Par Marie-Christine pour Carré Or TV
Un voyage hors du temps !
Plus de 650 lettres échangées entre Théo et Vincent Van Gogh : c’est sur la base de cette correspondance que les auteurs de Deux Frères pour une vie, Ghislain Geiger et Julien Séchaud, ont construit leur pièce. Ils ont dû analyser ces échanges épistolaires sur une période d’environ 18 ans.
En raison de l’instabilité de caractère de Vincent, ce dernier n’a pas conservé, contrairement à son frère, toutes les lettres de Théo. Geiger et Séchaud interprètent cette œuvre sur la scène du Guichet Montparnasse pour la troisième saison consécutive, où Ghislain Geiger incarne Théo, tandis que Vincent est joué par Julien Séchaud.
Nés respectivement en 1853 et 1857, l’aîné des deux frères n’est pas celui auquel on pourrait penser. Théo, le cadet, fait preuve de maturité et de sérieux dans ses lettres, adoptant un ton protecteur. Tout laisse à penser qu’il est le point d’ancrage pour ce frère instable, en quête perpétuelle d’absolu.
Vincent commence sa vie professionnelle comme apprenti chez Goupil & Cie, une firme spécialisée dans la vente de tableaux. Il change ensuite de voie et devient prédicateur auprès des mineurs du Borinage en Belgique. À cette époque, il est très attiré par la religion et aspire à devenir pasteur, mais ses excès l’empêchent de réaliser ce rêve. Il en va de même pour sa vie amoureuse, marquée par des échecs successifs. Sensible, il s’éprend même d’une prostituée enceinte. Son frère Théo, marchand d’art, essaie de le conseiller et de l’encourager dans sa quête de stabilité.

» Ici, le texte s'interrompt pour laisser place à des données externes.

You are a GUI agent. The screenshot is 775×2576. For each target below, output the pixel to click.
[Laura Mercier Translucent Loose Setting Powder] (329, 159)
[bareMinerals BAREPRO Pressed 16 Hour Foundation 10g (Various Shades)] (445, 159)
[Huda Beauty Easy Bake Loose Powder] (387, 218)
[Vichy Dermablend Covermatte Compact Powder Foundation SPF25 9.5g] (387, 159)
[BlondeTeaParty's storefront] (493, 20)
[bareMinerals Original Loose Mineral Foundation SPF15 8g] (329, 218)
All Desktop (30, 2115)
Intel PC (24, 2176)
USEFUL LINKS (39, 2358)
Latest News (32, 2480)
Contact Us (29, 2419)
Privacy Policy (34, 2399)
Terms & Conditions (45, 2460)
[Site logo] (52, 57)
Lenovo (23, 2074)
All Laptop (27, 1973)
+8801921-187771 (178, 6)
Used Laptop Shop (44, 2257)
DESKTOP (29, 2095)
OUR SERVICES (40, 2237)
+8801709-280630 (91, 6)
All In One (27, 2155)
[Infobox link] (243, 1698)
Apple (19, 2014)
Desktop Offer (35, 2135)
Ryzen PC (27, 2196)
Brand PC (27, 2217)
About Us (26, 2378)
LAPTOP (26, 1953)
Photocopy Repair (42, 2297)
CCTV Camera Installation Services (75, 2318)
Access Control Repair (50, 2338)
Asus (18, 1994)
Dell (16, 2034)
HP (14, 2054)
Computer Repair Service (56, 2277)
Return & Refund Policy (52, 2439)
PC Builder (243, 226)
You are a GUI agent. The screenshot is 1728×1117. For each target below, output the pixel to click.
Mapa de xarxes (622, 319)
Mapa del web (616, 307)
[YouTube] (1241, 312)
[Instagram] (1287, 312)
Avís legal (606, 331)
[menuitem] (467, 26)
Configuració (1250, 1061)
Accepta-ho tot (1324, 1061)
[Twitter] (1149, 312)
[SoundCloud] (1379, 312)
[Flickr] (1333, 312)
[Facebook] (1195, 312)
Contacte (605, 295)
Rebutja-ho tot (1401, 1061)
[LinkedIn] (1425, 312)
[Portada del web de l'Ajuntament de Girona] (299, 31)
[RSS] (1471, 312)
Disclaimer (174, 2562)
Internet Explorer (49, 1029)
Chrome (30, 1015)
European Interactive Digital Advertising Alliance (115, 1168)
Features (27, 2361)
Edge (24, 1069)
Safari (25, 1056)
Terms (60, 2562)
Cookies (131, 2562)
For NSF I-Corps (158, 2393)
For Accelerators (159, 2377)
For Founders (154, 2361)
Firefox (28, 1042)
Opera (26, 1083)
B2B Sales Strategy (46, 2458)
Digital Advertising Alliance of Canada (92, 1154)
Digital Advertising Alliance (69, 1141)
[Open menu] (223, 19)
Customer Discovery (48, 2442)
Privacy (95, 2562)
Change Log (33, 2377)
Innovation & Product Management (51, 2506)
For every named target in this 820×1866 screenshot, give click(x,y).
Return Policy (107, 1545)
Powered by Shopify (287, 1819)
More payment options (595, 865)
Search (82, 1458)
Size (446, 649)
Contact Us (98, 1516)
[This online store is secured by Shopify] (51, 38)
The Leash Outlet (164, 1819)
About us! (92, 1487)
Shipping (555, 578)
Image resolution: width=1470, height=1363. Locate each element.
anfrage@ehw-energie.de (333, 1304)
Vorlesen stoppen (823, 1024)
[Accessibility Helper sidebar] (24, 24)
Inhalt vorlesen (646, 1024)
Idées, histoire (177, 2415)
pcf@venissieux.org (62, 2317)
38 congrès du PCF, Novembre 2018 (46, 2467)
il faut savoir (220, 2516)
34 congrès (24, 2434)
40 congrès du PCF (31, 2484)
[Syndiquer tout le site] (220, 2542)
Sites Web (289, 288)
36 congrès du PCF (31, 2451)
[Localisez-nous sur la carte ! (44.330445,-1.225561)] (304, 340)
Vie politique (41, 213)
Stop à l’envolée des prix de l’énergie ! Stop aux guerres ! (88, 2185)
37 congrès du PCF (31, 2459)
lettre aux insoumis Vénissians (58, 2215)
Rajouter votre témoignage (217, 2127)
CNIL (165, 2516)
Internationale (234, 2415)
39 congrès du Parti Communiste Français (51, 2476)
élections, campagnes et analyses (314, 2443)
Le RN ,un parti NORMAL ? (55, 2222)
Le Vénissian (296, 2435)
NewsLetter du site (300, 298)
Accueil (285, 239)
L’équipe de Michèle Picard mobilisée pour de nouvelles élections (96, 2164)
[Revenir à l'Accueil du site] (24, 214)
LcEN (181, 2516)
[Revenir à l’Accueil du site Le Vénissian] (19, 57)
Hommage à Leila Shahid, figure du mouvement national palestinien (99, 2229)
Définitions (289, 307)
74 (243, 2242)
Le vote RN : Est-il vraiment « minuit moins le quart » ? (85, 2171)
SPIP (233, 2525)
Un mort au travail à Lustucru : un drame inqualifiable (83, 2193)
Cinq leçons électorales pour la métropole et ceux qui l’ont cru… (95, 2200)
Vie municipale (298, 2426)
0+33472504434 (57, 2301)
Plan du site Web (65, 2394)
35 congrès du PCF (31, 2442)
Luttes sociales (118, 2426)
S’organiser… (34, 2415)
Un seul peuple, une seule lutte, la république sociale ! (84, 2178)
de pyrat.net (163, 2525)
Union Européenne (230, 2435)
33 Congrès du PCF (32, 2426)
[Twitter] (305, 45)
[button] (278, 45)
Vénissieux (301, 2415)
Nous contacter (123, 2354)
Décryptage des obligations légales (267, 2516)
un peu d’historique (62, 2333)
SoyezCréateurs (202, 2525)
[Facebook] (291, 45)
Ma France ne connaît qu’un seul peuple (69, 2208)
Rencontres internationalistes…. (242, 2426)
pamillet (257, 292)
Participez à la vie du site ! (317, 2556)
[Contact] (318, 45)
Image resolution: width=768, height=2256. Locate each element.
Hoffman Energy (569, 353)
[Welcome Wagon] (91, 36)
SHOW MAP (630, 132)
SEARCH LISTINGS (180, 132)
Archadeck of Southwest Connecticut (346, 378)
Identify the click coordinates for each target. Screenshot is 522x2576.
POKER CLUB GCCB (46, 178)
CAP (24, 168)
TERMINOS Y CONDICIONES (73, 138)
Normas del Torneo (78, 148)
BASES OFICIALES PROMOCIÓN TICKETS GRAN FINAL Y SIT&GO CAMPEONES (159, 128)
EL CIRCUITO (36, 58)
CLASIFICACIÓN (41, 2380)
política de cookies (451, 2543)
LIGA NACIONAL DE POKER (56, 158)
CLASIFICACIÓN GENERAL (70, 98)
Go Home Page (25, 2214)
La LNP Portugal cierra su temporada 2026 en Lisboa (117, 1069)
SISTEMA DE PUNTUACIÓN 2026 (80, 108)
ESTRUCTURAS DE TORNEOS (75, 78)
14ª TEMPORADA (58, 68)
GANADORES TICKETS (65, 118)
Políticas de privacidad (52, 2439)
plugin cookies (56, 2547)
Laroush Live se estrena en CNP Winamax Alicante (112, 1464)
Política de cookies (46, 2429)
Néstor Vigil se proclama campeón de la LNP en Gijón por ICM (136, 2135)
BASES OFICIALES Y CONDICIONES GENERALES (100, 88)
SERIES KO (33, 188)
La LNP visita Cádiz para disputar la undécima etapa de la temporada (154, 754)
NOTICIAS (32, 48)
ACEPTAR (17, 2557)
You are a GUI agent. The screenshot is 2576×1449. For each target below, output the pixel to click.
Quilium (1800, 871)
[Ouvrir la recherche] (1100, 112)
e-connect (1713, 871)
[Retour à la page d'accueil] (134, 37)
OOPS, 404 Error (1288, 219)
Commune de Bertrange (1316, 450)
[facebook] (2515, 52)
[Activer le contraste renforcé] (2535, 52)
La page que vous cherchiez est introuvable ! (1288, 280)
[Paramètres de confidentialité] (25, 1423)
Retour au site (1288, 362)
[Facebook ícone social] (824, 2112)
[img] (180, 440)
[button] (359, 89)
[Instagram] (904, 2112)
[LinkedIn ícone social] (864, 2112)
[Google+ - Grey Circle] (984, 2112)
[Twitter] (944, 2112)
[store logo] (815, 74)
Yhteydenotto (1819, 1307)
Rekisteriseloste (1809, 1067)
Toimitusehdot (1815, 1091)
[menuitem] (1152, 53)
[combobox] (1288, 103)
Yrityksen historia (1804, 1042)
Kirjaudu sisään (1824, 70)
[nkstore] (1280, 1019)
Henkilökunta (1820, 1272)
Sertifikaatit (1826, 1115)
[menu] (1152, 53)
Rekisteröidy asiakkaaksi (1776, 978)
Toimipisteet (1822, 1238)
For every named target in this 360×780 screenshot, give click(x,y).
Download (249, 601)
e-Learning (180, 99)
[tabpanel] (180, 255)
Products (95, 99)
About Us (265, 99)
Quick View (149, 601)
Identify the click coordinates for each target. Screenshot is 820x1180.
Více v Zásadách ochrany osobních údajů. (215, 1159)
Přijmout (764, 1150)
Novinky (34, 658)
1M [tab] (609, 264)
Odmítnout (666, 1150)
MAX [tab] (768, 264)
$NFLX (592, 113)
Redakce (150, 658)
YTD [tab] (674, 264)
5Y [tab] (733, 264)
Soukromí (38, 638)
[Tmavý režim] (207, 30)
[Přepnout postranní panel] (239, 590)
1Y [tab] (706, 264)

Théo ne s’oppose pas à la vocation artistique de Vincent, mais insiste pour qu’il suive des cours afin de se perfectionner. Vincent s’inscrit alors à l’Académie royale des beaux-arts de Bruxelles. Ses relations avec son père sont tendues et il multiplie les retours au domicile familial aux Pays-Bas. Il part ensuite pour La Haye, où il prend des leçons de peinture, tout en entretenant une correspondance abondante avec sa mère et ses sœurs.
L’aîné des frères Van Gogh, ultra-sensible, dépend beaucoup du soutien de Théo, son pilier. Bien que les relations entre les deux frères soient parfois conflictuelles, ils ne rompent jamais le contact. Théo voit en Vincent un artiste et l’encourage dans cette voie en lui prodiguant conseils et soutien financier. Il finit même par décider de vendre ses tableaux plutôt que de lui verser une pension.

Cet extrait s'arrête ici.